On the issue of the audit of the IEBC servers, Muite said the IEBC complied with the order given. He said the commission even gave soft copies of the logs, which the agents for Odinga and Musyoka refused.

 

He said it took time to set up access to the firewall of the server but access ordered by the court was given.

 

“The fact that it took such a long time is evidence of the security features in the system which then demolishes the suggestion that anybody would have hacked,” Muite said.

 

“You cannot be asked to nullify a presidential election on the basis of allegations, on the basis of suspicions. No one is challenging the numbers. The votes. Those are not being challenged,” he said.

 

Muite said the fact that the court ordered a scrutiny of the vote count records and an audit of the IEBC servers did not take away the responsibility of the petitioners to present the court with proof of their allegations.

 

“You will have to ask yourselves whether the petitioners have presented this court with any cogent evidence that this election was rigged, by who, where and how. All they have been talking about is this technicality and that technicality,” said Muite.

 

“The results represent the will of the people,” he said.

 

Ngatia was the last to speak on the scrutiny and audit. He began by referring to the Forms 34B for Kisauni, Nyali and Likoni constituencies, all of which were signed by party agents but not by the returning officer.

 

“My Lord, apart from that, most other 34Bs have been signed by returning officers and by agents,” Ngatia said.

 

A little later Ngatia told the court, “There is no allegation that the vote announced at the polling station differs with the Forms 34A. They correctly reflect the votes cast in favour of all the presidential candidates.”

 

When he turned to the audit of the IEBC servers, Ngatia pointed out some discrepancies between the report and its annexures, based on what agents for Kenyatta had observed. He also said that the soft copy of logs the IEBC offered were within the order of the court. He said agents for Odinga and Musyoka had asked for administrator rights which was not what the court had ordered.

 

“It is a fair report (on the audit of the IEBC server). It is our submission that this report fortifies what we have said all along that this election was a fair election,” Ngatia said.

 

The scrutiny of the vote count records took place at the Milimani Courts in Nairobi.

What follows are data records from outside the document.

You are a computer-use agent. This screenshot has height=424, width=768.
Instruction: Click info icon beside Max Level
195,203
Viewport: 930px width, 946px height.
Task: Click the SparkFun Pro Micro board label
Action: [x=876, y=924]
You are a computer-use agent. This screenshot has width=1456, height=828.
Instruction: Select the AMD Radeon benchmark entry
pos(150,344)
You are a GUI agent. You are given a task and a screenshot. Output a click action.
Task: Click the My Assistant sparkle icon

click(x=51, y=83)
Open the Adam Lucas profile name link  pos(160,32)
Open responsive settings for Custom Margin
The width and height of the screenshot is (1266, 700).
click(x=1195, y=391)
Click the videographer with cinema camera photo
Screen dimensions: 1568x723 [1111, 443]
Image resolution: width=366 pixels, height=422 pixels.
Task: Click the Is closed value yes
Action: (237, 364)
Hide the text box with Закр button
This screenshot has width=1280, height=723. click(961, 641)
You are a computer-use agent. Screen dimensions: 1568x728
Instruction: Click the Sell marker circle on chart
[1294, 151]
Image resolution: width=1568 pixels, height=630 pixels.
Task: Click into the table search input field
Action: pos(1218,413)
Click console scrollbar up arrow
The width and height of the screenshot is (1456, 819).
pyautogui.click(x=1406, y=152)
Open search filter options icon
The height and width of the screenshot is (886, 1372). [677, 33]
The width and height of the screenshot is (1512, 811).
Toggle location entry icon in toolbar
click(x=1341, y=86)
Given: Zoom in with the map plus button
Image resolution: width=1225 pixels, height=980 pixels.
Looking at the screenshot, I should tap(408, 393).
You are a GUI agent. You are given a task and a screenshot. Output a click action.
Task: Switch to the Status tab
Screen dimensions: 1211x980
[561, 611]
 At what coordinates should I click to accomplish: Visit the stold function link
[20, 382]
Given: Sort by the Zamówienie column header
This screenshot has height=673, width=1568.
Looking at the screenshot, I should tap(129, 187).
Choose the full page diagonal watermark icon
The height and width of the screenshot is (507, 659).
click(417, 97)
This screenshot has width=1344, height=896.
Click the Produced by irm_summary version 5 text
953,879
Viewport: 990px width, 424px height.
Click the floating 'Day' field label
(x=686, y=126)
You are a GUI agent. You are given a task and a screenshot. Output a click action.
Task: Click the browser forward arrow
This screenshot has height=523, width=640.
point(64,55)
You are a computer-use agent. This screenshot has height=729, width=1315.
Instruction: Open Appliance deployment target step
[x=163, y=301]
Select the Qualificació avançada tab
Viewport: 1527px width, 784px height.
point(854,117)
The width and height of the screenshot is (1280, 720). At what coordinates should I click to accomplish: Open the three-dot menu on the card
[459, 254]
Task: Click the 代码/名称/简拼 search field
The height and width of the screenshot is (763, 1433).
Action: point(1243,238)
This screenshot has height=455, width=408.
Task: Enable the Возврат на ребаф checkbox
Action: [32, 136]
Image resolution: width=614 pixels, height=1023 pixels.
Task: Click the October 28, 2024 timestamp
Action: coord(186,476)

That scrutiny was supervised by the Supreme Court Registrar. The audit of the IEBC servers took place at the headquarters of the IEBC at Anniversary Towers in Nairobi. That audit was supervised by a staff member of the court’s ICT department and two independent ICT experts appointed by the court.

 

Once the submissions of the parties concluded, the hearings into the presidential election petition closed. Chief Justice Magara said the Supreme Court will deliver its judgement on Friday but he said he could not give a time.